ASCO 26: Big win for Erleada in perioperative prostate cancer
ASCO's Sunday plenary session will open with results of a 2,109-person global prostate cancer study that showed adding Johnson & Johnson's Erleada (apalutamide) to the treatment regimen for patients undergoing radical prostatectomy increased the likelihood of a complete or nearly complete response ninefold (from 1% in the control group to 8.9% in the treatment group).
Patients also had a 29% lower risk of recurrence, a 20% lower risk of metastasis, and a median survival of 57.1 months compared to 38.4 months in the control group.
"The global burden of prostate cancer is projected to nearly double from 1.5 million newly diagnosed cases annually to almost 3 million by 2040," primary investogator Dr Mary Ellen Taprin said in a press briefing at the conference yesterday, noting that about 60,000 of those cases are localised, high-risk cancers. "Patients with localised high-risk prostate cancer have an increased risk of recurrence and death despite the current standard treatment options [of] prostatectomy or a combination of radiation androgen deprivation therapy (ADT). And despite refinements in prostatectomy over the recent years, there is a very high relapse rate for patients who start prostatectomy, and those relapse rates can approach 50 to 70% depending on their baseline patient characteristics. ... So this is a serious unmet need for prostate cancer."
The study looked at adding apalutamide, an androgen pathway receptor inhibitor, to an existing standard of care, surgery plus ADT. The drug was administered for six months both before and after the surgery.
"We are talking here about deeper responses, decreasing risk of progression, really having long-term control of the disease," Dr Henar Hevia, Johnson & Johnson's European therapeutic area head for solid tumours, told pharmaphorum. "This is super important for patients, and really delaying the need of additional treatments for these patients. Apalutamide is potentially going to set a new standard in this type of patient."
While Erleada has been in the market for a number of years, it's currently used in metastatic settings.

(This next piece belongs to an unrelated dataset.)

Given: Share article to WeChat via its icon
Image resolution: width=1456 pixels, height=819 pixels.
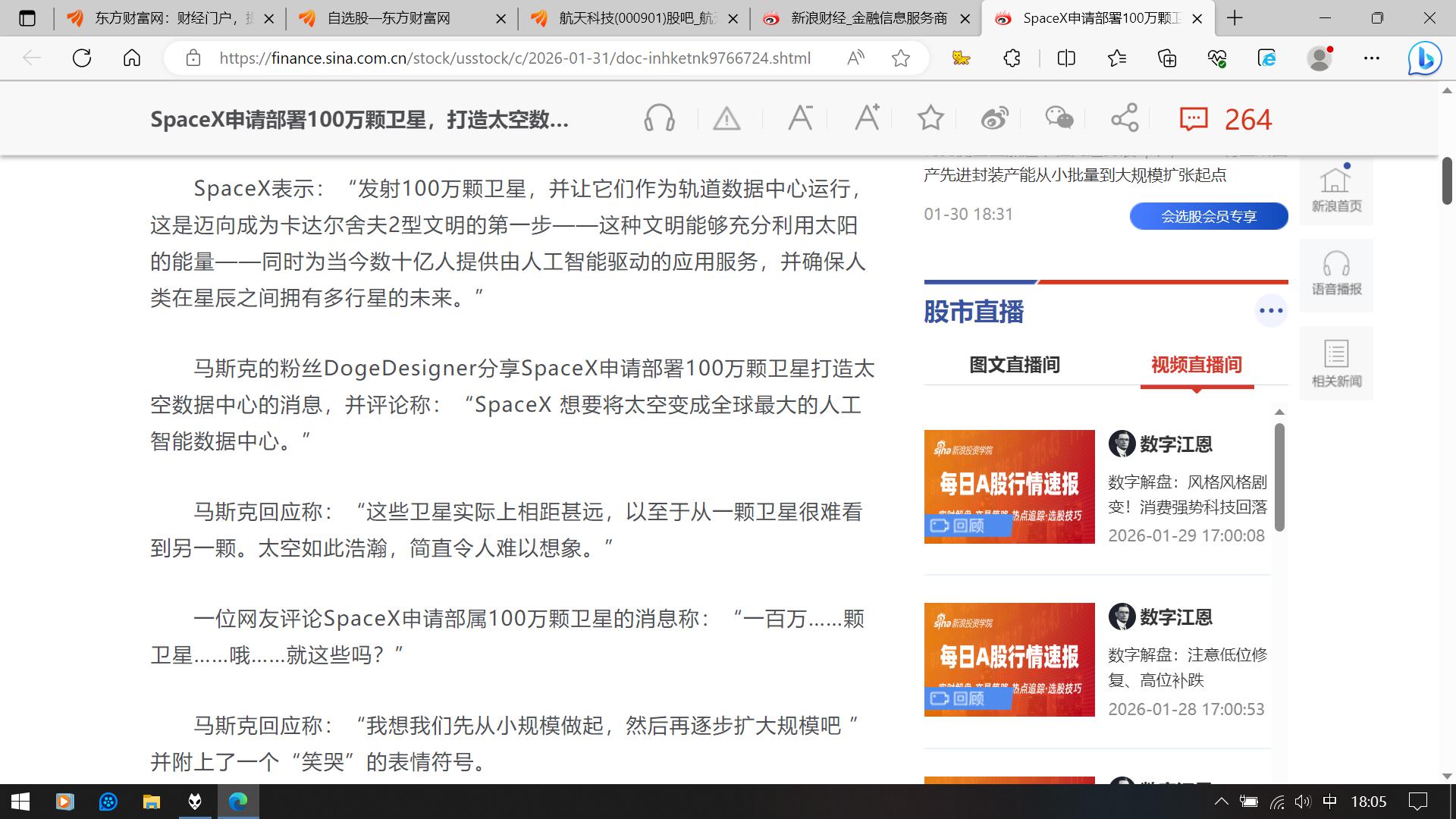Looking at the screenshot, I should coord(1059,118).
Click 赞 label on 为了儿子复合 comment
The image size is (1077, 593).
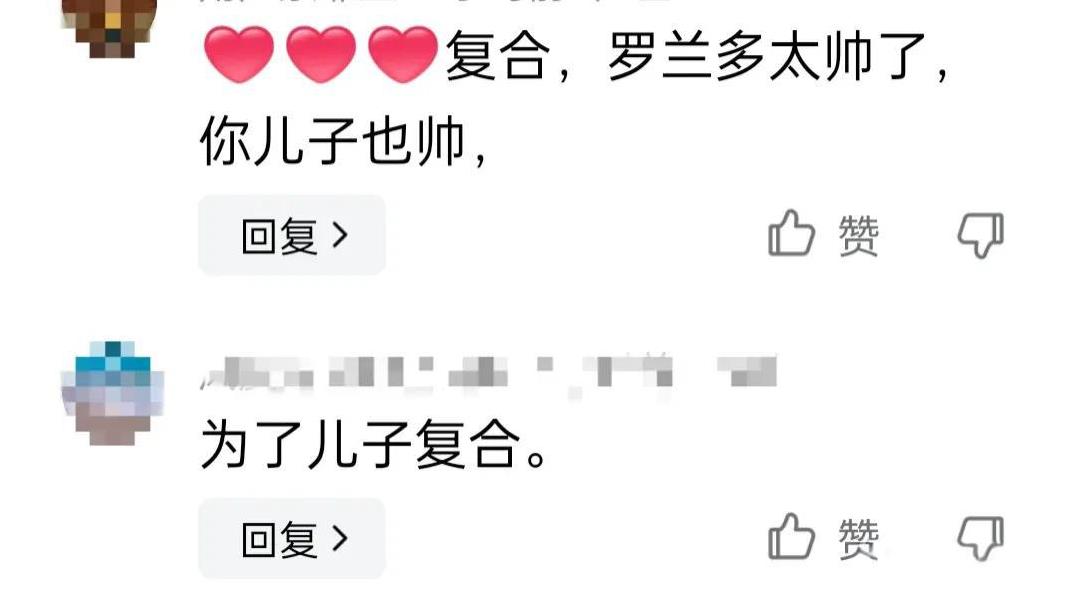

"This is the first time and the earliest that we've ever seen a product like apalutamide, which is called an ARPI, that is being used in a setting perioperative to the radical prostatectomy," Carolyn Sousa, head of commercial strategy for solid tumors in EMEA for Johnson & Johnson, told pharmaphorum. "So it's the earliest we've ever treated systemically with surgery. And it's the first data that we will have in this type of setting. It's a real opportunity that if we act early, we can get much better outcomes for these patients."
The trial is also notable for its size and scope -- more than 2,000 patients across 118 hospitals and 18 countries, the largest trial ever in localised prostate cancer.
"This is a very important study in that we've been for decades trying to combine systemic therapy with surgery. In general, systemic therapy has never made surgery for high-risk localised prostate cancer better," said ASCO expert Dr. William Oh at the press briefing. "It has sometimes reduced the burden of disease in the prostate, but it's never had a meaningful long-term outcome."
Oh did note some limitations that future trials will need to mitigate, namely that the study did not compare its regimen to ADT plus radiation therapy, another common standard of care, nor did it look at the adjuvant therapy with surgery alone.